(Dataset entries)
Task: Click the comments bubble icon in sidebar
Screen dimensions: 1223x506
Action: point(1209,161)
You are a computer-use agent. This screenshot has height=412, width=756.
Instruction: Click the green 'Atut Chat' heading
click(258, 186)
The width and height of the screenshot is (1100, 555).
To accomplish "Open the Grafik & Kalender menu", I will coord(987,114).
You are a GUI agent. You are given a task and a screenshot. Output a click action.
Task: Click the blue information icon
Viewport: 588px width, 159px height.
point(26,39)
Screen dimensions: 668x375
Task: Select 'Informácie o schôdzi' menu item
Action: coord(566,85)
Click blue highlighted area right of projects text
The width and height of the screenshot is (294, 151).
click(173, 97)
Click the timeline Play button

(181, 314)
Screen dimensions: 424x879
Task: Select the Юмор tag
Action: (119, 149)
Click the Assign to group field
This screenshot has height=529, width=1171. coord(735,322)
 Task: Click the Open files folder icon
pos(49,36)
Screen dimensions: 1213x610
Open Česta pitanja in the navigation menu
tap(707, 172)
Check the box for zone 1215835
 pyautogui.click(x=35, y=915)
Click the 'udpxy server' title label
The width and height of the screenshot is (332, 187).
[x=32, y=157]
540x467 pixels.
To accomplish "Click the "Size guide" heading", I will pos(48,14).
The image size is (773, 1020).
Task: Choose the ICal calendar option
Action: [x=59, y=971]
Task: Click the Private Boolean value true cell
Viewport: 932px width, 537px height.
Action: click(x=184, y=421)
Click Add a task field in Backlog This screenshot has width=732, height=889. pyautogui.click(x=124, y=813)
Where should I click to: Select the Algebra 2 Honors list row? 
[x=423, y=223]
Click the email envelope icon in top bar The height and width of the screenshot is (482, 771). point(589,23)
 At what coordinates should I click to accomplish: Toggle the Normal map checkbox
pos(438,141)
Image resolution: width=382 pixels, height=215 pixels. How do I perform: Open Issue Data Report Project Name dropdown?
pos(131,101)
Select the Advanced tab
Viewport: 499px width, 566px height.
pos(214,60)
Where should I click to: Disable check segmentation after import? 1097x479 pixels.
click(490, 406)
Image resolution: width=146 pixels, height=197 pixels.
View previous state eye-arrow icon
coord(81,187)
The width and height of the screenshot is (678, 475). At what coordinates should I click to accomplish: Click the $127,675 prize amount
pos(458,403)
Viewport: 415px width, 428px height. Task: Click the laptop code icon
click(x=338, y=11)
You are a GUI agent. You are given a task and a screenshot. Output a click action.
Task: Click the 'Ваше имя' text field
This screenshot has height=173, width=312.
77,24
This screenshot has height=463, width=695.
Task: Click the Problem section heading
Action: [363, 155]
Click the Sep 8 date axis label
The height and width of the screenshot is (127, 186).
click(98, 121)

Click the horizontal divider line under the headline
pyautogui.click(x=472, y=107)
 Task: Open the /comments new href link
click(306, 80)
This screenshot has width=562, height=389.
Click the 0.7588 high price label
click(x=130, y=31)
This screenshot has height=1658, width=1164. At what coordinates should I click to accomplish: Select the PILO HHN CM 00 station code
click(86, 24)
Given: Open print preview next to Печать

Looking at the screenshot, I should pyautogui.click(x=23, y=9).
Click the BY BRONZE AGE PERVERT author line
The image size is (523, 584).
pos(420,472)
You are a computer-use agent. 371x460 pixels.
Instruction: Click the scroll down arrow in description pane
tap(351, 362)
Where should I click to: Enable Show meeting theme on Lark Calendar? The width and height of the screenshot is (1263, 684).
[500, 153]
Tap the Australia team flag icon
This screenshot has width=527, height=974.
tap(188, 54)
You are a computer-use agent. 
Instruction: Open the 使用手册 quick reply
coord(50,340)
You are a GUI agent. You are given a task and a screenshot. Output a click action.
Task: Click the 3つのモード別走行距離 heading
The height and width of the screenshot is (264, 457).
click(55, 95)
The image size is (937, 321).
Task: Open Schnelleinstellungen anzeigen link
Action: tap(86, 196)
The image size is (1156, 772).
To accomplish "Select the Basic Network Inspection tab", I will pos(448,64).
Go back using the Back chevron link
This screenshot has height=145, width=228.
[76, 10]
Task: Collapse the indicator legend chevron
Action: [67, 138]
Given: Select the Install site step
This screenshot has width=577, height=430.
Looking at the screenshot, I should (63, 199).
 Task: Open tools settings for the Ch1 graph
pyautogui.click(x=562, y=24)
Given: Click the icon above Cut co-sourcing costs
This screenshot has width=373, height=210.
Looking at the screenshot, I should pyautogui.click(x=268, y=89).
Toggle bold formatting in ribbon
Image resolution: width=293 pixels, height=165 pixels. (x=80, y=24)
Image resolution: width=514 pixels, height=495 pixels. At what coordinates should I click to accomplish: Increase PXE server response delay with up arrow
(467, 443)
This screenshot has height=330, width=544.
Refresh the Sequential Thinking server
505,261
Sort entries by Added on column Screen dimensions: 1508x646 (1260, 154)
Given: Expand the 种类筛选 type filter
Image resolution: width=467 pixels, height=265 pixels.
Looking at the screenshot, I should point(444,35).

What this task involves:
Repeat all of the data exactly. Include every line.

Output below:
Task: Click the comments bubble icon in sidebar
Screen dimensions: 1223x506
Action: point(1209,161)
You are a computer-use agent. This screenshot has height=412, width=756.
Instruction: Click the green 'Atut Chat' heading
click(258, 186)
The width and height of the screenshot is (1100, 555).
To accomplish "Open the Grafik & Kalender menu", I will coord(987,114).
You are a GUI agent. You are given a task and a screenshot. Output a click action.
Task: Click the blue information icon
Viewport: 588px width, 159px height.
point(26,39)
Screen dimensions: 668x375
Task: Select 'Informácie o schôdzi' menu item
Action: coord(566,85)
Click blue highlighted area right of projects text
The width and height of the screenshot is (294, 151).
click(173, 97)
Click the timeline Play button

(181, 314)
Screen dimensions: 424x879
Task: Select the Юмор tag
Action: (119, 149)
Click the Assign to group field
This screenshot has height=529, width=1171. coord(735,322)
 Task: Click the Open files folder icon
pos(49,36)
Screen dimensions: 1213x610
Open Česta pitanja in the navigation menu
tap(707, 172)
Check the box for zone 1215835
 pyautogui.click(x=35, y=915)
Click the 'udpxy server' title label
The width and height of the screenshot is (332, 187).
[x=32, y=157]
540x467 pixels.
To accomplish "Click the "Size guide" heading", I will pos(48,14).
The image size is (773, 1020).
Task: Choose the ICal calendar option
Action: [x=59, y=971]
Task: Click the Private Boolean value true cell
Viewport: 932px width, 537px height.
Action: click(x=184, y=421)
Click Add a task field in Backlog This screenshot has width=732, height=889. pyautogui.click(x=124, y=813)
Where should I click to: Select the Algebra 2 Honors list row? 
[x=423, y=223]
Click the email envelope icon in top bar The height and width of the screenshot is (482, 771). point(589,23)
 At what coordinates should I click to accomplish: Toggle the Normal map checkbox
pos(438,141)
Image resolution: width=382 pixels, height=215 pixels. How do I perform: Open Issue Data Report Project Name dropdown?
pos(131,101)
Select the Advanced tab
Viewport: 499px width, 566px height.
pos(214,60)
Where should I click to: Disable check segmentation after import? 1097x479 pixels.
click(490, 406)
Image resolution: width=146 pixels, height=197 pixels.
View previous state eye-arrow icon
coord(81,187)
The width and height of the screenshot is (678, 475). At what coordinates should I click to accomplish: Click the $127,675 prize amount
pos(458,403)
Viewport: 415px width, 428px height. Task: Click the laptop code icon
click(x=338, y=11)
You are a GUI agent. You are given a task and a screenshot. Output a click action.
Task: Click the 'Ваше имя' text field
This screenshot has height=173, width=312.
77,24
This screenshot has height=463, width=695.
Task: Click the Problem section heading
Action: [363, 155]
Click the Sep 8 date axis label
The height and width of the screenshot is (127, 186).
click(98, 121)

Click the horizontal divider line under the headline
pyautogui.click(x=472, y=107)
 Task: Open the /comments new href link
click(306, 80)
This screenshot has width=562, height=389.
Click the 0.7588 high price label
click(x=130, y=31)
This screenshot has height=1658, width=1164. At what coordinates should I click to accomplish: Select the PILO HHN CM 00 station code
click(86, 24)
Given: Open print preview next to Печать

Looking at the screenshot, I should pyautogui.click(x=23, y=9).
Click the BY BRONZE AGE PERVERT author line
The image size is (523, 584).
pos(420,472)
You are a computer-use agent. 371x460 pixels.
Instruction: Click the scroll down arrow in description pane
tap(351, 362)
Where should I click to: Enable Show meeting theme on Lark Calendar? The width and height of the screenshot is (1263, 684).
[500, 153]
Tap the Australia team flag icon
This screenshot has width=527, height=974.
tap(188, 54)
You are a computer-use agent. 
Instruction: Open the 使用手册 quick reply
coord(50,340)
You are a GUI agent. You are given a task and a screenshot. Output a click action.
Task: Click the 3つのモード別走行距離 heading
The height and width of the screenshot is (264, 457).
click(55, 95)
The image size is (937, 321).
Task: Open Schnelleinstellungen anzeigen link
Action: tap(86, 196)
The image size is (1156, 772).
To accomplish "Select the Basic Network Inspection tab", I will pos(448,64).
Go back using the Back chevron link
This screenshot has height=145, width=228.
[76, 10]
Task: Collapse the indicator legend chevron
Action: [67, 138]
Given: Select the Install site step
This screenshot has width=577, height=430.
Looking at the screenshot, I should (63, 199).
 Task: Open tools settings for the Ch1 graph
pyautogui.click(x=562, y=24)
Given: Click the icon above Cut co-sourcing costs
This screenshot has width=373, height=210.
Looking at the screenshot, I should pyautogui.click(x=268, y=89).
Toggle bold formatting in ribbon
Image resolution: width=293 pixels, height=165 pixels. (x=80, y=24)
Image resolution: width=514 pixels, height=495 pixels. At what coordinates should I click to accomplish: Increase PXE server response delay with up arrow
(467, 443)
This screenshot has height=330, width=544.
Refresh the Sequential Thinking server
505,261
Sort entries by Added on column Screen dimensions: 1508x646 (1260, 154)
Given: Expand the 种类筛选 type filter
Image resolution: width=467 pixels, height=265 pixels.
Looking at the screenshot, I should point(444,35).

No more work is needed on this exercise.